Now, I can prove by SAS that $\Delta FJO\cong \Delta CJO$ and by ASA that $\Delta OJC\cong \Delta PJC$. Thus, by transitivity, we have $\Delta OJC \cong \Delta PJC \cong \Delta OJF$. Therefore, $\angle PCJ\cong\angle OFJ$. This implies that $OF\parallel BC$ since the alternate interior angles are congruent.

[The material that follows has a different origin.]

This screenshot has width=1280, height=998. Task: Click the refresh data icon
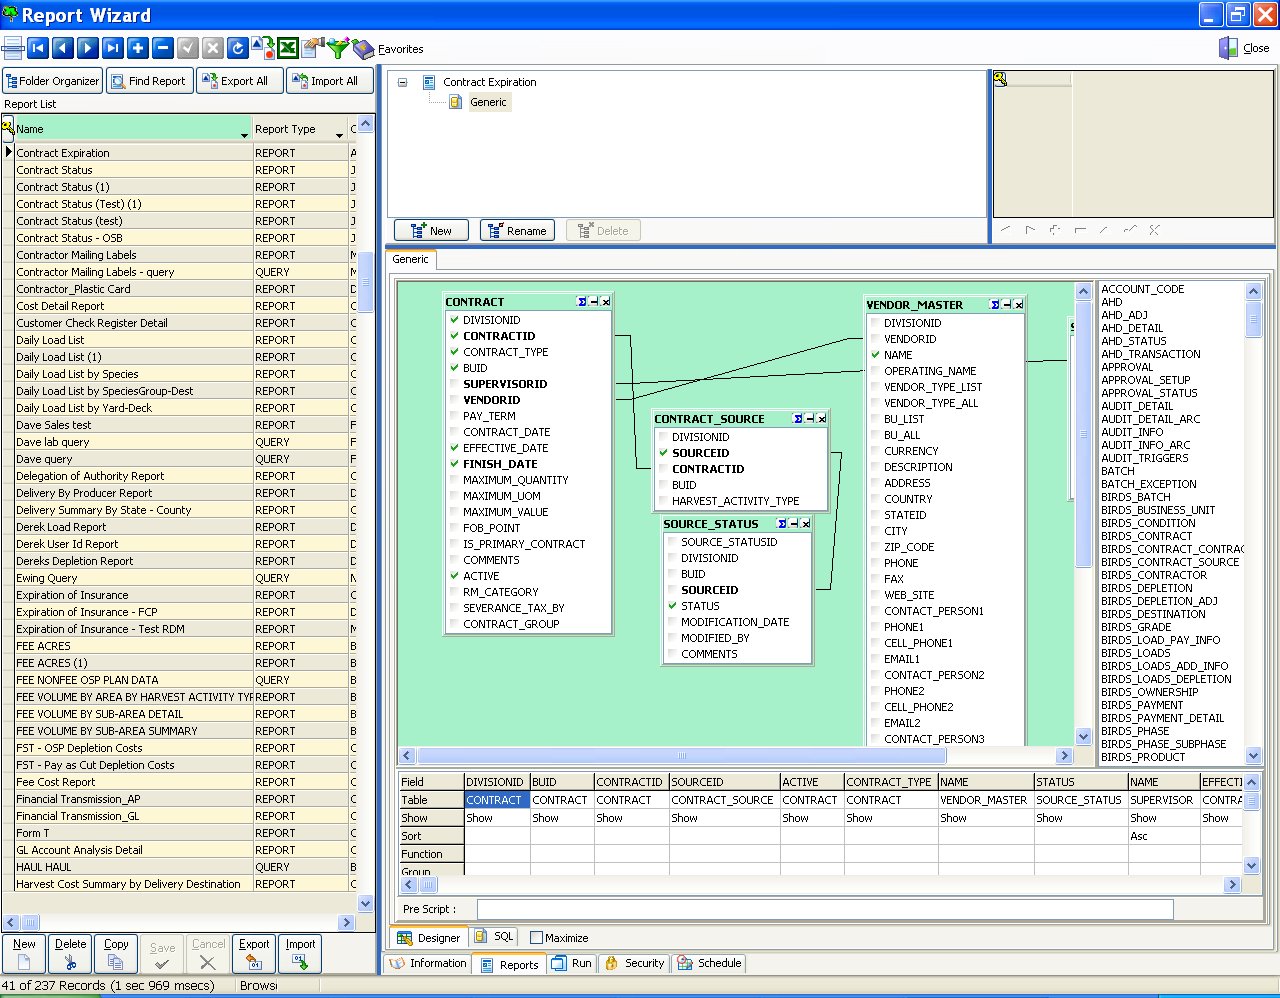(237, 48)
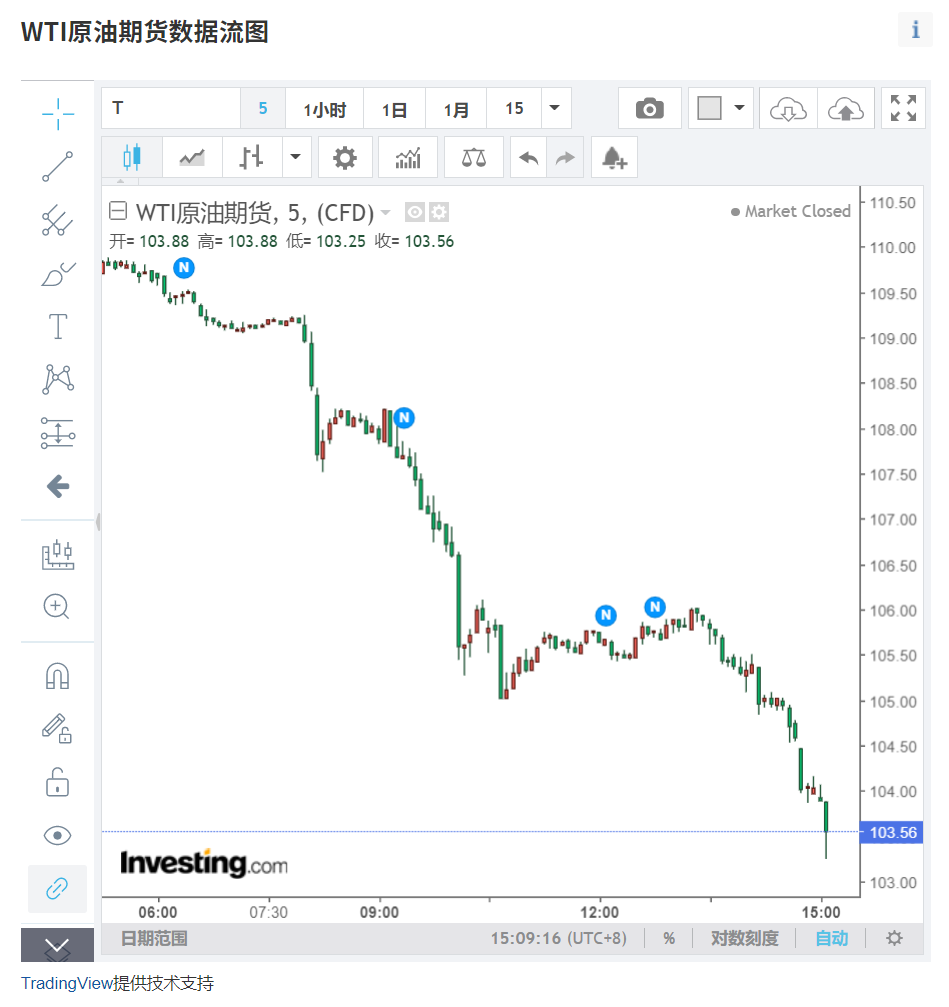This screenshot has width=949, height=1007.
Task: Open the bar style dropdown arrow
Action: (x=295, y=157)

I know that parallel lines divide the sides of the triangle proportionally, so we get $\frac{AF}{FB}=\frac{AO}{OC}$.

Through similar procedures, I can also conclude the following: $FP \parallel AC$ which implies $\frac{BP}{PC}=\frac{BF}{FA}$ and $ME \parallel BC$ which implies $\frac{AM}{MB}=\frac{AE}{EC}$.

I also know there are three simple results from the angle bisector theorem. $$\frac{BD}{AB}=\frac{CD}{AC}$$ $$\frac{AF}{AC}=\frac{BF}{BC}$$ $$\frac{AE}{AB}=\frac{EC}{BC}$$

I also know from Ceva's Theorem that since the angle bisectors are concurrent, then $$\frac{AF}{FB}\cdot \frac{BD}{DC} \cdot \frac{CE}{EA}=1$$ Though that piece of information is not really different from the results of the angle bisector theorem.

I need to be able to combine things somehow, but I'm not seeing a connection between what I know and the points H, I, and G.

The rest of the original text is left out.